ARVID LILJELUND, "EXCHANGING CLOCKS".
Sign. 1880. Oil on canvas, on board 74x62 cm.
Marianne Koskimies-Envall no 98.
Exchange of Watches is one of Arvid Liljelund’s most important paintings on an Ostrobothnian theme. The artist made numerous summer painting excursions to the Ostrobothnian coast, which was still a cultural region unknown to the general public at that time. As his painting location in the summer of 1880, Liljelund chose to work about 30 miles south of the city of Vaasa in the settlement of Korsnäs, where the people were still known to wear colourful festive folk costumes. This summer turned out to be one of his finest creative periods, as the exotic attire of the archipelago folk captivated his attention and he began committing these images to canvas. Liljelund sought to portray these visions amidst the kind of events in which they could be encountered in real life, and Exchange of Watches depicts a popular festive pastime in which men showed one another their pocket watches and sought to bargain favourable exchanges. The scene obviously has something to do with a wedding reception, as one of the men is wearing the rosette of a pageboy or even of the bridegroom on his cap.

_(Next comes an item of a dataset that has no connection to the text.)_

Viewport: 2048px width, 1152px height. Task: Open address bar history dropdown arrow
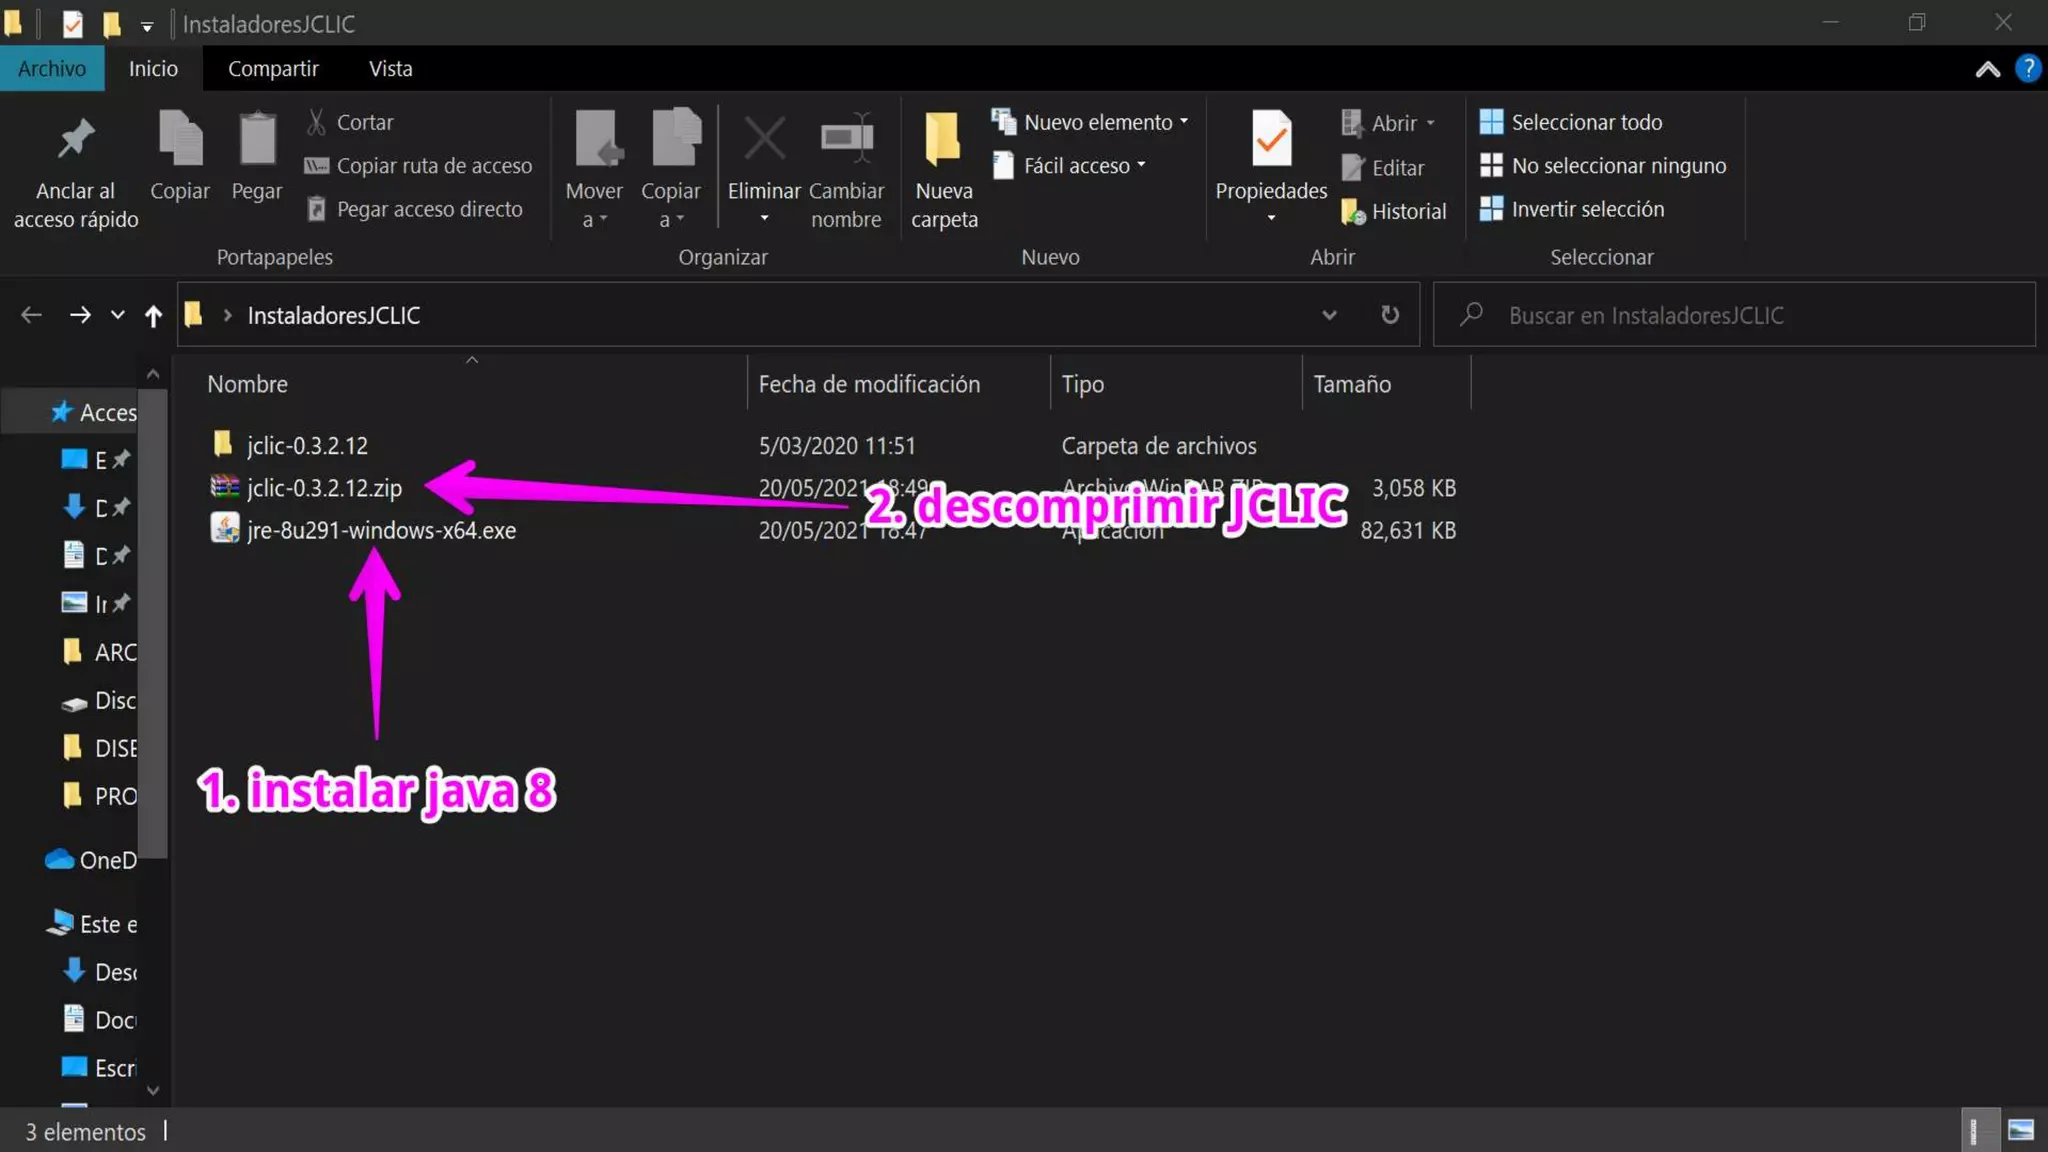coord(1329,315)
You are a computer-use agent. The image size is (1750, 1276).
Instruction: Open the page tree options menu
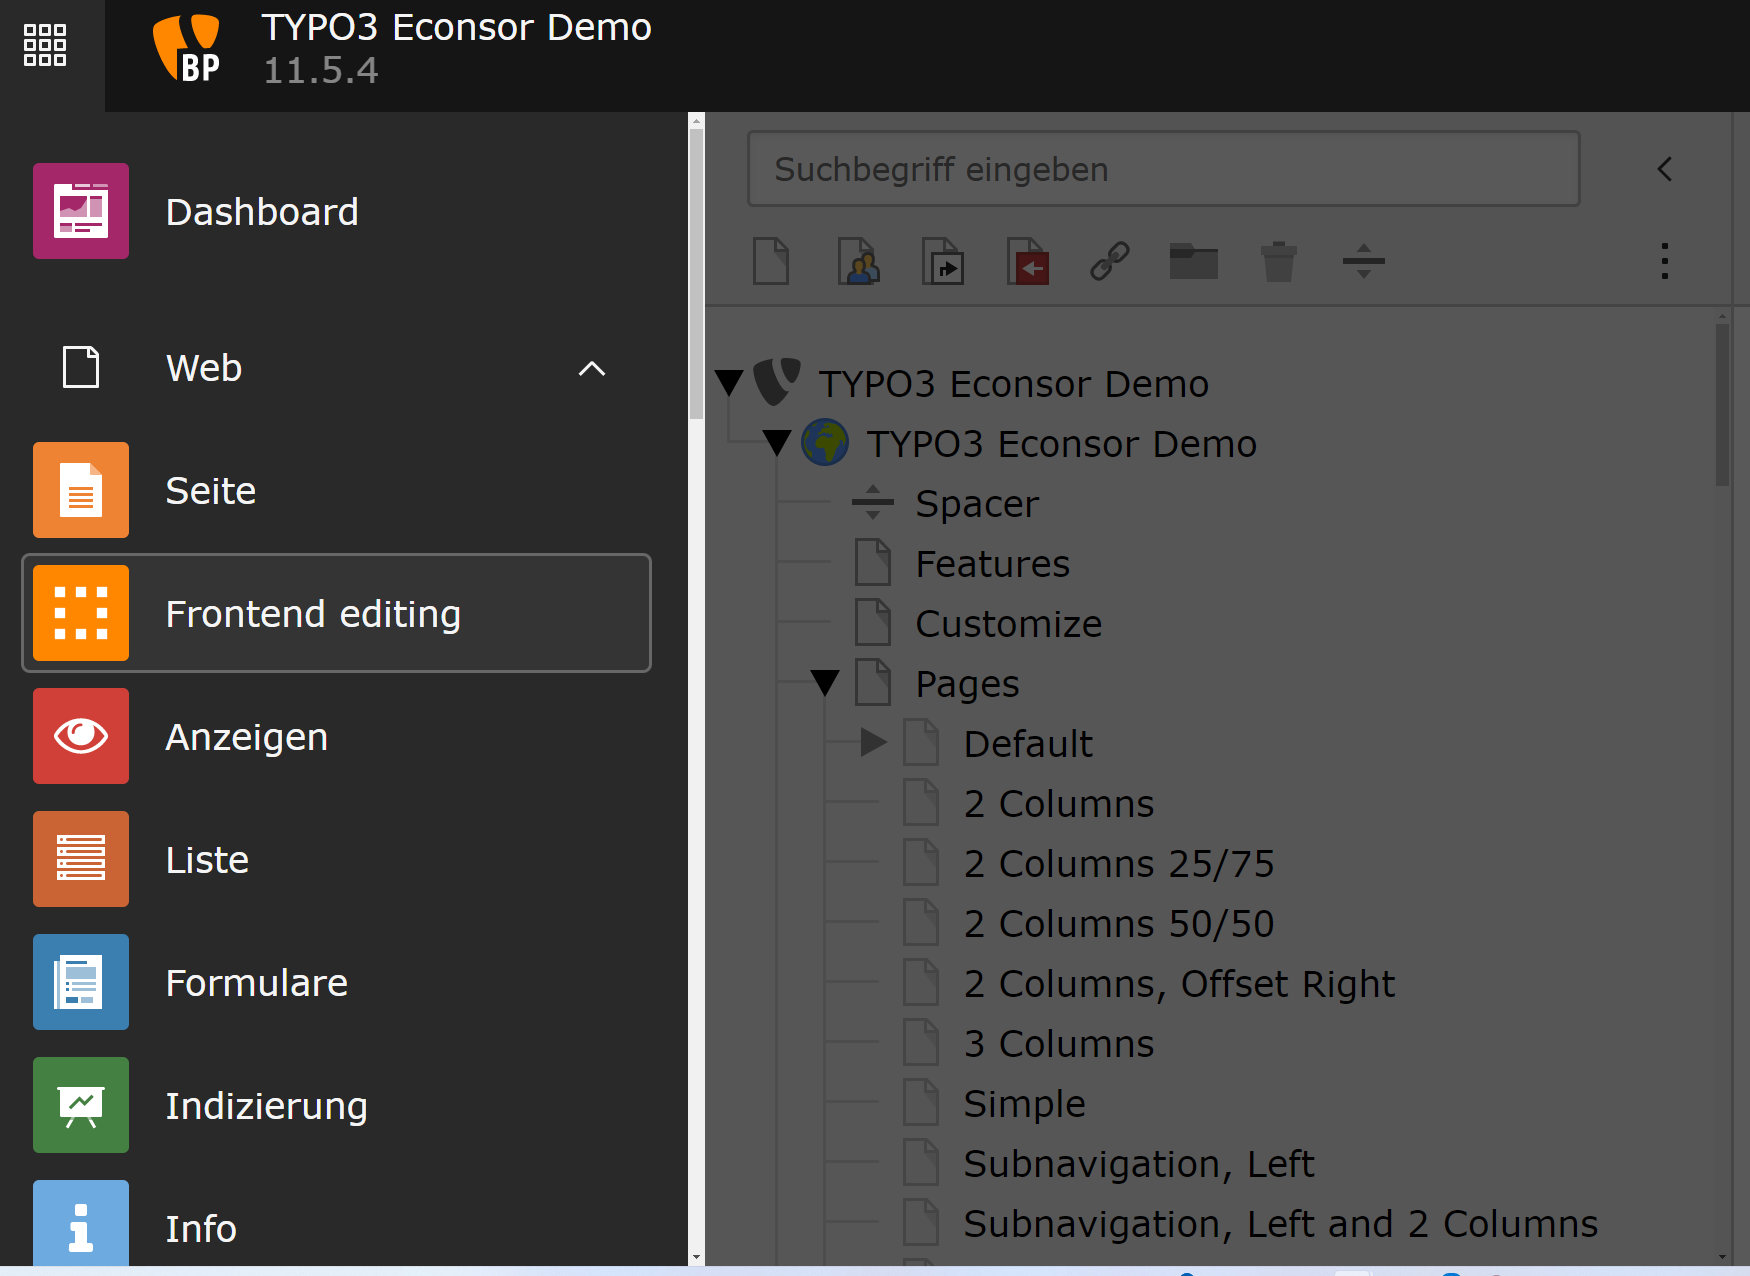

While studying at the Düsseldorf Art Academy, Liljelund had adopted a habit of embedding his ethnographic discoveries within some narrative. Even though elsewhere the winds of realism had already begun blowing narrative and abundance of detail out of fine art, Liljelund insisted on minutiae with a pedantry so thoroughgoing that, when subsequently completing Exchange of Watches in Düsseldorf, he even asked his brother in Vaasa to send him a genuine Korsnäs shirt in order to verify that he had depicted it correctly. Using this resource, he reproduced the tiny crochet patterns in the red portions of the shirt with such precision that it was later possible to use the painting in the work of restoring the shirt. Besides the shirt, Exchange of Watches faithfully records the entire handsome festive costume of the Korsnäs man, complete with red-trimmed shoulder straps, watch string and tobacco pouch.
The encounter between various people making a deal is woven into the narrative of the painting, with the artist observing them as personality types and seeking to reveal their characteristic attitudes in a transaction. We are presented with a head-on collision between polar opposites: the suspicious, laconic inlander and the roguish seagoing trader.
Exchange of Watches was warmly praised by the critics in Finland, marking a point at which Liljelund had successfully lightened his palette and broken away from the previously dark and variegated colours of his indoor works, even though some material alluding to this unfashionable approach was still present.
The painting caught the eye and captured the interest of Eliel Aspelin when it was displayed at the Paris Salon in spring 1881, and he purchased it or brokered it for relatives when the work returned to Finland. It is now on sale again for the first time since this original purchase from the artist.